STATED EXERCISE: Please lay out the stretch from the line containing "right spring clip paddle" through the line containing "click(307, 247)" as a JSON list of strings, one string per line, with blank lines skipped. Leave the pictures out of your answer.

AVAILABLE RECORDS:
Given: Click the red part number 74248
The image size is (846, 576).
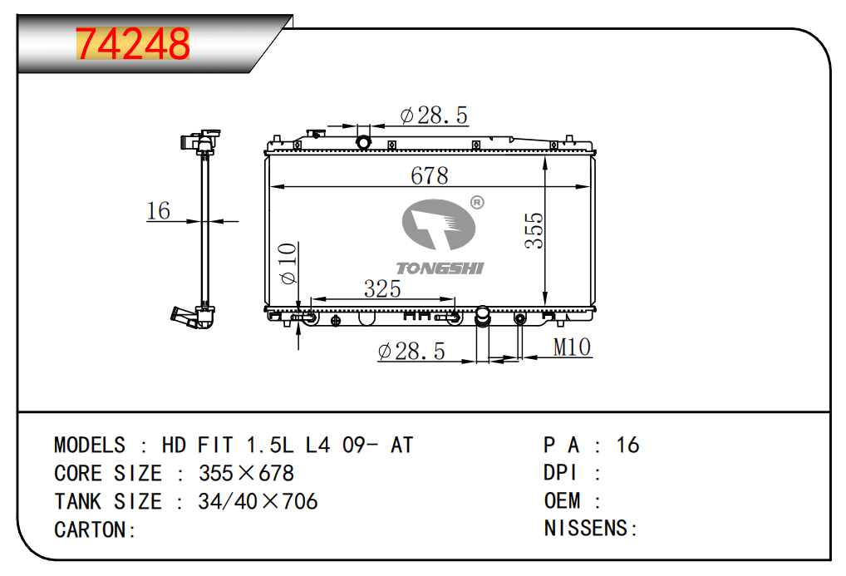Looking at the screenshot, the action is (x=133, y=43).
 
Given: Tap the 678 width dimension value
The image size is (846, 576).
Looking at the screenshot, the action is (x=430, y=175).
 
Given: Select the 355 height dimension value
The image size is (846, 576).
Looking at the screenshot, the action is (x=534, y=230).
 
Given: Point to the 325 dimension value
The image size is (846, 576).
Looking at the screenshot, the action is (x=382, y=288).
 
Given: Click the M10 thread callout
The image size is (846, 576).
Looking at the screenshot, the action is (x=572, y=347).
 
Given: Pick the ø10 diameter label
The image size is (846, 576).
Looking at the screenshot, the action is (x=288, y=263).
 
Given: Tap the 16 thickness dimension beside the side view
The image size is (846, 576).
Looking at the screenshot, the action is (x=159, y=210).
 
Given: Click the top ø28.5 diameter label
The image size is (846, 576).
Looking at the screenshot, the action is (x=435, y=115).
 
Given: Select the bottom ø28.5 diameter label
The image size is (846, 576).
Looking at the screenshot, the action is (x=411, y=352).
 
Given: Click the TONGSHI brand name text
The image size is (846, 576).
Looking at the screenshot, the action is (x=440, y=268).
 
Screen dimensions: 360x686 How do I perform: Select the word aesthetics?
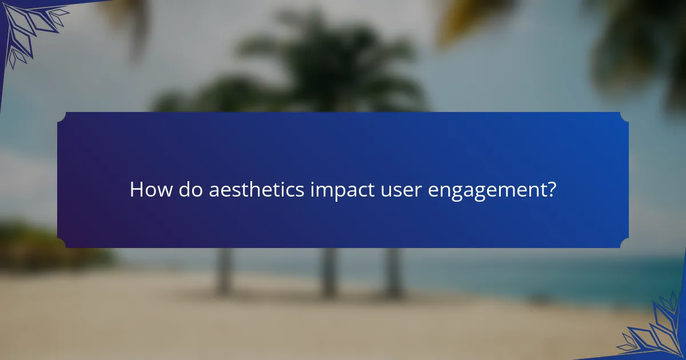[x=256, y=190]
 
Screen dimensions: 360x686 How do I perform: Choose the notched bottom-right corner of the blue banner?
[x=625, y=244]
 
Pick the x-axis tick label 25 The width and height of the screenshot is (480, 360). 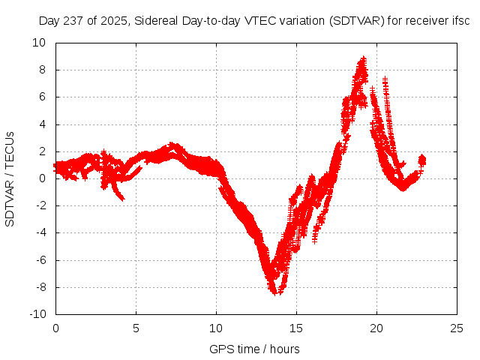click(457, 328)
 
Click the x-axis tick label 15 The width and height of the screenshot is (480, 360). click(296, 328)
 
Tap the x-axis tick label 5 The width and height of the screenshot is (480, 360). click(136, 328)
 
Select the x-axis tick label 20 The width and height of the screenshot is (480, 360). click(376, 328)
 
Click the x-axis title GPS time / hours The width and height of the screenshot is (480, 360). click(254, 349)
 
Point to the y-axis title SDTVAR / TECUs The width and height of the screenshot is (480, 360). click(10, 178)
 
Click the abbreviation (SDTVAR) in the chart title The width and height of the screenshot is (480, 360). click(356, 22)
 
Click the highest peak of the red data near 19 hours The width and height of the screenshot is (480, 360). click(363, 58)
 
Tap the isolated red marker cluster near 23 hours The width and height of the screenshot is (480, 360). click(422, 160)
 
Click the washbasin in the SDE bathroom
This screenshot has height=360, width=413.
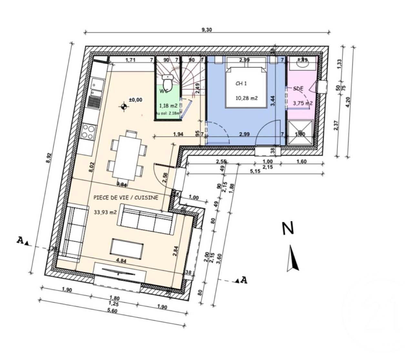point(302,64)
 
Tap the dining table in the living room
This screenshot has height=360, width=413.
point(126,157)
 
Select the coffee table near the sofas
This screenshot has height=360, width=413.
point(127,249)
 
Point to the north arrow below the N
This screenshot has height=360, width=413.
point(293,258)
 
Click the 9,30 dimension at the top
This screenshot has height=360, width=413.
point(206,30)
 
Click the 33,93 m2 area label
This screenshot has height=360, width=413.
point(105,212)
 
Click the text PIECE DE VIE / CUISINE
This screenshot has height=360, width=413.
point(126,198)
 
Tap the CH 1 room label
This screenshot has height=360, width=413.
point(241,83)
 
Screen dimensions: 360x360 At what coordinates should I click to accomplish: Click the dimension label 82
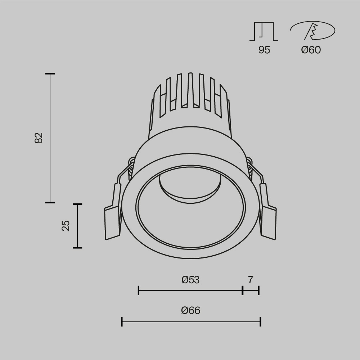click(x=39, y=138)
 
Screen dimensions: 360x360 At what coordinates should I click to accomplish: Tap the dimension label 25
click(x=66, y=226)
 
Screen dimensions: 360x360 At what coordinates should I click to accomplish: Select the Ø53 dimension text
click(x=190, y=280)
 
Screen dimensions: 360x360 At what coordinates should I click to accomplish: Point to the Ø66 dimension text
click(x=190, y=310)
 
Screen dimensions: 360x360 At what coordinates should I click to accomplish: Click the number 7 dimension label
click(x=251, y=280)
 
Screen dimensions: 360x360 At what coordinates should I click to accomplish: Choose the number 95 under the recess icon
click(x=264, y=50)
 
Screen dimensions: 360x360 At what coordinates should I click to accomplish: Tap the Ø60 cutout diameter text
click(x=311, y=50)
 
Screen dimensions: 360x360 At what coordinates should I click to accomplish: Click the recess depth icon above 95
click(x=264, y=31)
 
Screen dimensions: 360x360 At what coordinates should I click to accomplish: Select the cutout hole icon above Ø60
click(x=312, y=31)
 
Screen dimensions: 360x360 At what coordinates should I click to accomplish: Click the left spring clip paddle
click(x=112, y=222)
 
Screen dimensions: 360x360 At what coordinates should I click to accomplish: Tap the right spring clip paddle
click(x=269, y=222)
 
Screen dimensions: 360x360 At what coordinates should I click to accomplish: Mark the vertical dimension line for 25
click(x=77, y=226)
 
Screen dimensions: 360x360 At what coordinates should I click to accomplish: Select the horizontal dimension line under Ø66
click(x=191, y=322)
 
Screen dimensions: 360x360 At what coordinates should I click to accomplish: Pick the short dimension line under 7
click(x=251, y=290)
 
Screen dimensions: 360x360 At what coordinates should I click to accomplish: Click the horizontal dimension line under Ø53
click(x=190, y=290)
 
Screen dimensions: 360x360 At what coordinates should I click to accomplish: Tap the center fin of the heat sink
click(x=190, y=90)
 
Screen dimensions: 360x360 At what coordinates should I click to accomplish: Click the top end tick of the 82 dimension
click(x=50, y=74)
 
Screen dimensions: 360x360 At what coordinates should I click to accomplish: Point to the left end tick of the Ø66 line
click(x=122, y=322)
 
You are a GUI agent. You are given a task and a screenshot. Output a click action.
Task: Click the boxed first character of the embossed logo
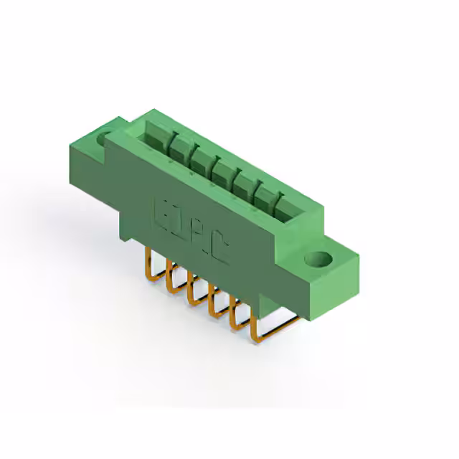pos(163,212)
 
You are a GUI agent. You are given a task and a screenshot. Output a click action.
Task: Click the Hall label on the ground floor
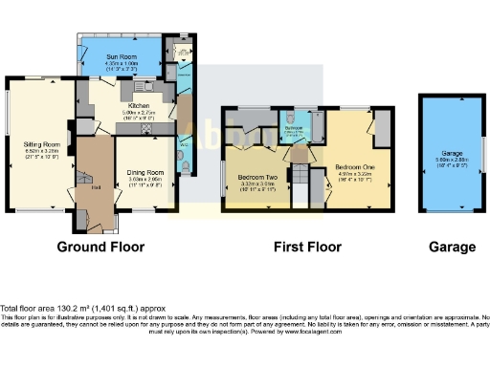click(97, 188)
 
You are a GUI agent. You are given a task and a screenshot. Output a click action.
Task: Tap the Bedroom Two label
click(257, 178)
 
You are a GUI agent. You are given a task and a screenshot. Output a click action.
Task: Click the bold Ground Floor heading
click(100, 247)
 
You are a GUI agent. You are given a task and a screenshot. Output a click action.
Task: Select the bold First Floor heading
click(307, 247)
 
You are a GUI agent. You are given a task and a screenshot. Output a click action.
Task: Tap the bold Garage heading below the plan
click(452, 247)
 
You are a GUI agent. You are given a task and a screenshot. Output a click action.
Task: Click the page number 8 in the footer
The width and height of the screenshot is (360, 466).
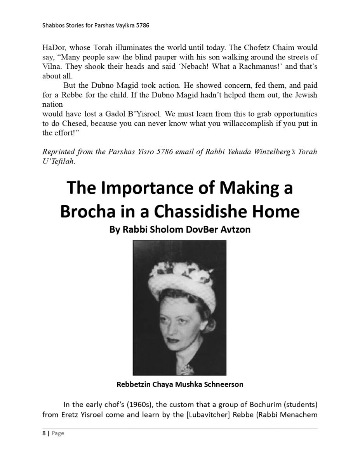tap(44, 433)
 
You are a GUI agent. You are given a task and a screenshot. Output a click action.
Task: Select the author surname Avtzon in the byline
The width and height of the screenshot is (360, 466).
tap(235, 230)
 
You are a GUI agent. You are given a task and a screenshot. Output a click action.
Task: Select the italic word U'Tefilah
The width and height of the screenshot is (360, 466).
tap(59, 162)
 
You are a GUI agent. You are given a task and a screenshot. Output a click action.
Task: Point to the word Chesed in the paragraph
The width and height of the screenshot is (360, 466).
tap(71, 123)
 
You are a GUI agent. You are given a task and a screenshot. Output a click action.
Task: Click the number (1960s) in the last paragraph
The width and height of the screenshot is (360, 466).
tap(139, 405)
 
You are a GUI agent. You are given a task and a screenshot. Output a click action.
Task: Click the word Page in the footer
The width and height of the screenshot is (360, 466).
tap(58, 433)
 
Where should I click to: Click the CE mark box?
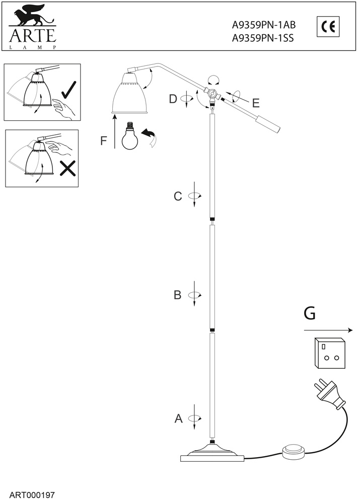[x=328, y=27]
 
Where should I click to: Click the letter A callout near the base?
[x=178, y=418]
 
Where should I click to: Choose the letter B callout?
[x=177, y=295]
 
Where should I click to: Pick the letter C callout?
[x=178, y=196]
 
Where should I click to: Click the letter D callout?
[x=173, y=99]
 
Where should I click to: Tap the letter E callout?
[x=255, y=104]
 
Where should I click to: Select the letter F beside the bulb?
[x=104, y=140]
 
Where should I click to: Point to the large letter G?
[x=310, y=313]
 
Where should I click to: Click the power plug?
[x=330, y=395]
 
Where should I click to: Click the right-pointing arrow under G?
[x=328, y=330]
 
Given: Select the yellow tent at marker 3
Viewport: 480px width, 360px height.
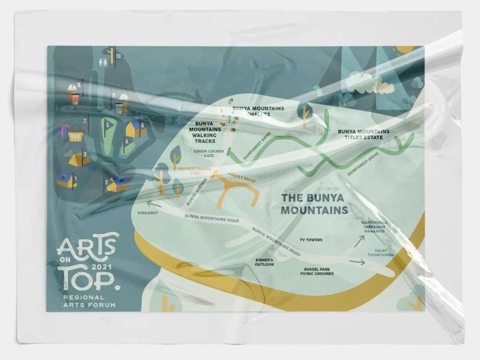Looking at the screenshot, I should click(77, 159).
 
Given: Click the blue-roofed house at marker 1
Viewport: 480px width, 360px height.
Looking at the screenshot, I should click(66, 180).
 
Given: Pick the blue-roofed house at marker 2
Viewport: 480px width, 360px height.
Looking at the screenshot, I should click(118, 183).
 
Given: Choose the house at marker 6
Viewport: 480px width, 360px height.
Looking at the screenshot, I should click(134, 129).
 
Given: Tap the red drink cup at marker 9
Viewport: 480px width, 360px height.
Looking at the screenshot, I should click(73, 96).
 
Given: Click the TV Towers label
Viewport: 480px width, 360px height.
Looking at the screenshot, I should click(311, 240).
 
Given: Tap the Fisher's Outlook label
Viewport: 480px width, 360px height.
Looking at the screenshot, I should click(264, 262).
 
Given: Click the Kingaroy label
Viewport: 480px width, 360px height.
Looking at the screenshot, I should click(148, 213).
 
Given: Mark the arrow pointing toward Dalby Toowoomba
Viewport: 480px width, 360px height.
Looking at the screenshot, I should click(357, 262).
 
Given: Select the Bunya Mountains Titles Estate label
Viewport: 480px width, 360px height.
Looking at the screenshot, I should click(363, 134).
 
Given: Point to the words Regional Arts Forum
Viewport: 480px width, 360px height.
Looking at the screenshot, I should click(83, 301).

ANSWER FOR THE TASK:
[
  "Screen dimensions: 360x360 At what coordinates should I click to accomplish: Tap the right spring clip paddle",
  "click(x=269, y=222)",
  "Screen dimensions: 360x360 At what coordinates should I click to accomplish: Mark the vertical dimension line for 25",
  "click(x=77, y=226)",
  "Screen dimensions: 360x360 At what coordinates should I click to accomplish: Select the horizontal dimension line under Ø66",
  "click(x=191, y=322)",
  "Screen dimensions: 360x360 At what coordinates should I click to accomplish: Pick the short dimension line under 7",
  "click(x=251, y=290)",
  "Screen dimensions: 360x360 At what coordinates should I click to accomplish: Click the horizontal dimension line under Ø53",
  "click(x=190, y=290)",
  "Screen dimensions: 360x360 At what coordinates should I click to accomplish: Tap the center fin of the heat sink",
  "click(x=190, y=90)",
  "Screen dimensions: 360x360 At what coordinates should I click to accomplish: Click the top end tick of the 82 dimension",
  "click(x=50, y=74)",
  "Screen dimensions: 360x360 At what coordinates should I click to accomplish: Point to the left end tick of the Ø66 line",
  "click(x=122, y=322)",
  "You are a GUI agent. You are given a task and a screenshot. Output a click action.",
  "Task: Click the boxed first character of the embossed logo",
  "pos(163,212)",
  "You are a GUI agent. You are given a task and a screenshot. Output a click action.",
  "Task: Click the Hall label on the ground floor",
  "click(97, 188)",
  "You are a GUI agent. You are given a task and a screenshot. Output a click action.",
  "Task: Tap the Bedroom Two label",
  "click(257, 178)",
  "You are a GUI agent. You are given a task and a screenshot. Output a click action.",
  "Task: Click the bold Ground Floor heading",
  "click(100, 247)",
  "You are a GUI agent. You are given a task and a screenshot. Output a click action.",
  "Task: Select the bold First Floor heading",
  "click(307, 247)"
]